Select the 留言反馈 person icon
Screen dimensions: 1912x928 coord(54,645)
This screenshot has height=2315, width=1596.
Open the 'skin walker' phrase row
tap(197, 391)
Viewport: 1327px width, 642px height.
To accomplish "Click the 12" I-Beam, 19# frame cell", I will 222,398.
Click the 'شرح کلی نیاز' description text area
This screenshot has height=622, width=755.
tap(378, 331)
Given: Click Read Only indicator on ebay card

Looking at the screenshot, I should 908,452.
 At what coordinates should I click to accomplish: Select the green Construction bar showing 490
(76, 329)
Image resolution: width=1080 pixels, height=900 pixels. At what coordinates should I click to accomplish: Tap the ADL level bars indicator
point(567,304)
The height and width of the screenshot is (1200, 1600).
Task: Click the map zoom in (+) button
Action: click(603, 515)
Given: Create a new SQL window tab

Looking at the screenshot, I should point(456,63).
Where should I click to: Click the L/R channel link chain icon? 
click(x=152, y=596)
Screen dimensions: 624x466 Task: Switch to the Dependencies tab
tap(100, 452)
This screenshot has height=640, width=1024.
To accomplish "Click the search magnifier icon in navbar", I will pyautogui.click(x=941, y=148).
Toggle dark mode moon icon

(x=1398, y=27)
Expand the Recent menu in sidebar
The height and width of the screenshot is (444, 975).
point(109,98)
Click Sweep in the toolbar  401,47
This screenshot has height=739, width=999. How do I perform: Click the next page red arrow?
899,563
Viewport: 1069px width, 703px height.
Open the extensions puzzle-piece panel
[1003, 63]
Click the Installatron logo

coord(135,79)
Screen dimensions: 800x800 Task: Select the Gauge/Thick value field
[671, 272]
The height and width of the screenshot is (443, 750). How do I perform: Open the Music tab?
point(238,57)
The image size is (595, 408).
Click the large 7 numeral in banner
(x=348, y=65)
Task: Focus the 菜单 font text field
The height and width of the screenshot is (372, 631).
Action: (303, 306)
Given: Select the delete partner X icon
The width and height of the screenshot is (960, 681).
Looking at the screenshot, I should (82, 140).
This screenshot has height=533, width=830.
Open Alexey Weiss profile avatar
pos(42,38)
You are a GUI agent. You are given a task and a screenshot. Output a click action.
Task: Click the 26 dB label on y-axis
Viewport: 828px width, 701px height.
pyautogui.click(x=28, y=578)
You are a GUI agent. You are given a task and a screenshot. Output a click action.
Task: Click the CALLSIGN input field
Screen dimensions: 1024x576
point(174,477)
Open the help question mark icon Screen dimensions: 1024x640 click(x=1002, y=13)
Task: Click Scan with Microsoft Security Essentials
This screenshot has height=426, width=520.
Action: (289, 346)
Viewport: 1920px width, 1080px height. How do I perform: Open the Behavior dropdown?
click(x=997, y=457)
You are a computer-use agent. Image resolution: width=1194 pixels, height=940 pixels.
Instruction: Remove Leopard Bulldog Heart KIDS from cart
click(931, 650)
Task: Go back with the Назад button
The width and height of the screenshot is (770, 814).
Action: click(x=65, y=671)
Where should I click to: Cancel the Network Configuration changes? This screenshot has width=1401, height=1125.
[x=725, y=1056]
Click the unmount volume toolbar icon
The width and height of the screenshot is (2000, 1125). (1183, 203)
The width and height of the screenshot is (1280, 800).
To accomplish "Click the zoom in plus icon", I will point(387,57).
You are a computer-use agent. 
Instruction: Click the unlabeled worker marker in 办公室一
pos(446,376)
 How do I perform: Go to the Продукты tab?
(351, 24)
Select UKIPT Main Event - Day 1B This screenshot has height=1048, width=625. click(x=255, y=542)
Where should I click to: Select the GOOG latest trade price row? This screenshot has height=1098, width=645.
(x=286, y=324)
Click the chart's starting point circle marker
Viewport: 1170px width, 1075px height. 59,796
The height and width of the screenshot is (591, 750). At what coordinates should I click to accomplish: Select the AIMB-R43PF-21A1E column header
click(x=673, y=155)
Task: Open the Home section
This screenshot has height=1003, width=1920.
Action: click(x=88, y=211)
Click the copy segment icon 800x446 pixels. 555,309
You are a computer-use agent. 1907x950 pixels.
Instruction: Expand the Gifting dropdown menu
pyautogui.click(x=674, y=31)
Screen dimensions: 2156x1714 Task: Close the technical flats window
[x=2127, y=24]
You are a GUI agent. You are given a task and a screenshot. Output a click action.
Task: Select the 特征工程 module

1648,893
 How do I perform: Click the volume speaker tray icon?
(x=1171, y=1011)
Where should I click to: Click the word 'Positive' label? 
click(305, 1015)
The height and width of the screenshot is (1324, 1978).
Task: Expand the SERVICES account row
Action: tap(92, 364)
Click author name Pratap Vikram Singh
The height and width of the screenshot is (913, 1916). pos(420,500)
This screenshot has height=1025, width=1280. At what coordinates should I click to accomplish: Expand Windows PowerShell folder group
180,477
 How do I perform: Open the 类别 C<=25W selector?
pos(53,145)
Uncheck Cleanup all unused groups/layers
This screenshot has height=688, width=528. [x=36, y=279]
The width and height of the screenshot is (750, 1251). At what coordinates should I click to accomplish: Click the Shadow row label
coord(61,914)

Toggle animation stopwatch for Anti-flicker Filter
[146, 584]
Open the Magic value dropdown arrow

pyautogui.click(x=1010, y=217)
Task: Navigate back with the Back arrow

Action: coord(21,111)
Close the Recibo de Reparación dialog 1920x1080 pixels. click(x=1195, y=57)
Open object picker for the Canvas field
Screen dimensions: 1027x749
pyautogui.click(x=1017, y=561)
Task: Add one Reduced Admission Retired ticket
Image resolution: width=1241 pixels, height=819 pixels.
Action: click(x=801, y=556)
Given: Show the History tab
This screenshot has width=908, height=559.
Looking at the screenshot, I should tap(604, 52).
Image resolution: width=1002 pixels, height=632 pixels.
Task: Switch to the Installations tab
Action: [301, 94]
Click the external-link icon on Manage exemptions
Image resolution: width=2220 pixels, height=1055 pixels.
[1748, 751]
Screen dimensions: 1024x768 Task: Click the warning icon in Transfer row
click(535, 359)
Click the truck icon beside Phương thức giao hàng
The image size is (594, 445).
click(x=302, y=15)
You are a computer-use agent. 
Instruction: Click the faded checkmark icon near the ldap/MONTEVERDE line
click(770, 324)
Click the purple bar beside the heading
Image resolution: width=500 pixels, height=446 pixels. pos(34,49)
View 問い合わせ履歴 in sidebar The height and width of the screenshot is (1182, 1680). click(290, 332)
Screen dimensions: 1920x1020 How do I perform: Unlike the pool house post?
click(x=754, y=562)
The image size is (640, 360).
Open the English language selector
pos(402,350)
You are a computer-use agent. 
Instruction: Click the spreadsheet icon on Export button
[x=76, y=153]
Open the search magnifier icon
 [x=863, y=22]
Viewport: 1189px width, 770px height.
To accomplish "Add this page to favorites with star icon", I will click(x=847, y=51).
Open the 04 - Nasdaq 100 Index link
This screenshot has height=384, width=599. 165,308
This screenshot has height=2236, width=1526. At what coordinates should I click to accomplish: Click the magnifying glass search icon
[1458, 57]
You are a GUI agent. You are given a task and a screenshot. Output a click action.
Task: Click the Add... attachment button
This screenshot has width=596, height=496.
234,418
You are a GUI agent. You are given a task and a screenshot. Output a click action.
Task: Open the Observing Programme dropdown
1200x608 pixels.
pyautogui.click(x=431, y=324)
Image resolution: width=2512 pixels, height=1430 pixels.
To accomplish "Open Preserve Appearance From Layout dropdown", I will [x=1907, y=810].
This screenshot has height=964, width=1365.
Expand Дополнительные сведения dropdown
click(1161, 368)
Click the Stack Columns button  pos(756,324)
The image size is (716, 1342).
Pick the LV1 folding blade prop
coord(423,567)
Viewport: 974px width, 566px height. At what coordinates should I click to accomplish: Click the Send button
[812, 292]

◆ **SET TASK**: Write out the listing from the line containing "Toggle animation stopwatch" up to and including the line containing "click(x=754, y=562)".

◆ **SOLUTION**:
Toggle animation stopwatch for Anti-flicker Filter
[146, 584]
Open the Magic value dropdown arrow

pyautogui.click(x=1010, y=217)
Task: Navigate back with the Back arrow

Action: coord(21,111)
Close the Recibo de Reparación dialog 1920x1080 pixels. click(x=1195, y=57)
Open object picker for the Canvas field
Screen dimensions: 1027x749
pyautogui.click(x=1017, y=561)
Task: Add one Reduced Admission Retired ticket
Image resolution: width=1241 pixels, height=819 pixels.
Action: click(x=801, y=556)
Given: Show the History tab
This screenshot has width=908, height=559.
Looking at the screenshot, I should tap(604, 52).
Image resolution: width=1002 pixels, height=632 pixels.
Task: Switch to the Installations tab
Action: [301, 94]
Click the external-link icon on Manage exemptions
Image resolution: width=2220 pixels, height=1055 pixels.
[1748, 751]
Screen dimensions: 1024x768 Task: Click the warning icon in Transfer row
click(535, 359)
Click the truck icon beside Phương thức giao hàng
The image size is (594, 445).
click(x=302, y=15)
You are a computer-use agent. 
Instruction: Click the faded checkmark icon near the ldap/MONTEVERDE line
click(770, 324)
Click the purple bar beside the heading
Image resolution: width=500 pixels, height=446 pixels. pos(34,49)
View 問い合わせ履歴 in sidebar The height and width of the screenshot is (1182, 1680). click(290, 332)
Screen dimensions: 1920x1020 How do I perform: Unlike the pool house post?
click(x=754, y=562)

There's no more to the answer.